What you should do
Show every line in the records below that contains the word "thumbnail".
━━━━━━━━━━━━━━━━━━━━
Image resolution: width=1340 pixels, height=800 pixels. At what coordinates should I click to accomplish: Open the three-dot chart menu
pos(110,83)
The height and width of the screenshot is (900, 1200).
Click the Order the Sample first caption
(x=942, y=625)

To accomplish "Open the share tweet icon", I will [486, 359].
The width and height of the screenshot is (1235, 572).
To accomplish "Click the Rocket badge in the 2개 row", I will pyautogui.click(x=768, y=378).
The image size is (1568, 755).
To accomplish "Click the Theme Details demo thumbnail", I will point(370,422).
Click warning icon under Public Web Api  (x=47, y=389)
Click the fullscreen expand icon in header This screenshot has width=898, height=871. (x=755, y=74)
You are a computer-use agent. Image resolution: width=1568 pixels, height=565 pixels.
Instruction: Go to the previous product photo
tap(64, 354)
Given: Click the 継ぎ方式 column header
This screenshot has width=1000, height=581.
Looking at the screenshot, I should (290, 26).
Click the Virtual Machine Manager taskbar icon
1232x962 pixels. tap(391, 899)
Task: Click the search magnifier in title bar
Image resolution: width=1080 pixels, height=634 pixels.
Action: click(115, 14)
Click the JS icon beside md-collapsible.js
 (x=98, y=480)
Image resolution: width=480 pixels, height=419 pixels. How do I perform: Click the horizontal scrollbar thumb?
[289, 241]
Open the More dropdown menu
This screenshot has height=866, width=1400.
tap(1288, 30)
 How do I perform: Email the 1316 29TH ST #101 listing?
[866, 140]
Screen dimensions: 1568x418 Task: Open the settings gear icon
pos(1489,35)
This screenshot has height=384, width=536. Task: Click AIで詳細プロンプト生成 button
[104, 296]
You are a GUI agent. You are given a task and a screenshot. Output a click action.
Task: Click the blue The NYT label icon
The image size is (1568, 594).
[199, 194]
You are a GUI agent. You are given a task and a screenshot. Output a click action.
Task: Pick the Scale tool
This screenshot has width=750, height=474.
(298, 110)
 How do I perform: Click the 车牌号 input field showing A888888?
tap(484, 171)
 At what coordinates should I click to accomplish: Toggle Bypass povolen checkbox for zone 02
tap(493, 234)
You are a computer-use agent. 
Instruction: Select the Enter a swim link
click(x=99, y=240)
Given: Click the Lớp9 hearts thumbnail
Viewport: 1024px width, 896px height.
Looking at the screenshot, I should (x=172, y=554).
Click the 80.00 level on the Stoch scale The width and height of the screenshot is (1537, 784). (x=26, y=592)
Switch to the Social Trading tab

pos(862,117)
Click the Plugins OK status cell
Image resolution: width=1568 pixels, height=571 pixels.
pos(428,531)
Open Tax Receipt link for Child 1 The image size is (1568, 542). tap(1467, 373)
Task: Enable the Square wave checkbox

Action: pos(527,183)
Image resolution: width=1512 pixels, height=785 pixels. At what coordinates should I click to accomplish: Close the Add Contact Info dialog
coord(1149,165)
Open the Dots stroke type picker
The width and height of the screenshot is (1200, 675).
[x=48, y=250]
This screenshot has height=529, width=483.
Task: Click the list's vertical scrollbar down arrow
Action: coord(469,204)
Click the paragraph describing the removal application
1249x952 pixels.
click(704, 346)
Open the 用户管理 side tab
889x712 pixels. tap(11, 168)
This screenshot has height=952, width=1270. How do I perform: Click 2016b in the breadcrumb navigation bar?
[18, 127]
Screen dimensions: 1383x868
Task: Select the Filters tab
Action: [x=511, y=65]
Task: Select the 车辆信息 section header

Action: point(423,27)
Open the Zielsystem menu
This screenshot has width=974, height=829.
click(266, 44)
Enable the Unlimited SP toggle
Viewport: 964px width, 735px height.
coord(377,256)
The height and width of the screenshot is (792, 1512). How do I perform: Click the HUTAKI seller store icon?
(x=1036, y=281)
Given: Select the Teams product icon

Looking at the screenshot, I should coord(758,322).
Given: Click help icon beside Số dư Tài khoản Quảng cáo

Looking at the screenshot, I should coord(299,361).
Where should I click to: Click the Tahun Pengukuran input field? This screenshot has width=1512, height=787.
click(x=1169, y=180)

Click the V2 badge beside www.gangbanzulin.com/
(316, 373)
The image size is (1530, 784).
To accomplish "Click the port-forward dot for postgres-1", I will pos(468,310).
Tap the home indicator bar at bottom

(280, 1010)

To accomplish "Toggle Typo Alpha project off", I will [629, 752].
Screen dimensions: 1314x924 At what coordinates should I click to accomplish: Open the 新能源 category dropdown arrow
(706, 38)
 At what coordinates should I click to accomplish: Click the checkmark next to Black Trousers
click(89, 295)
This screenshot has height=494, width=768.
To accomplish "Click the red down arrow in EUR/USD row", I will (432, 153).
━━━━━━━━━━━━━━━━━━━━
Written response
To accomplish "Click the Theme Details demo thumbnail", I will point(370,422).
Given: Click the Lớp9 hearts thumbnail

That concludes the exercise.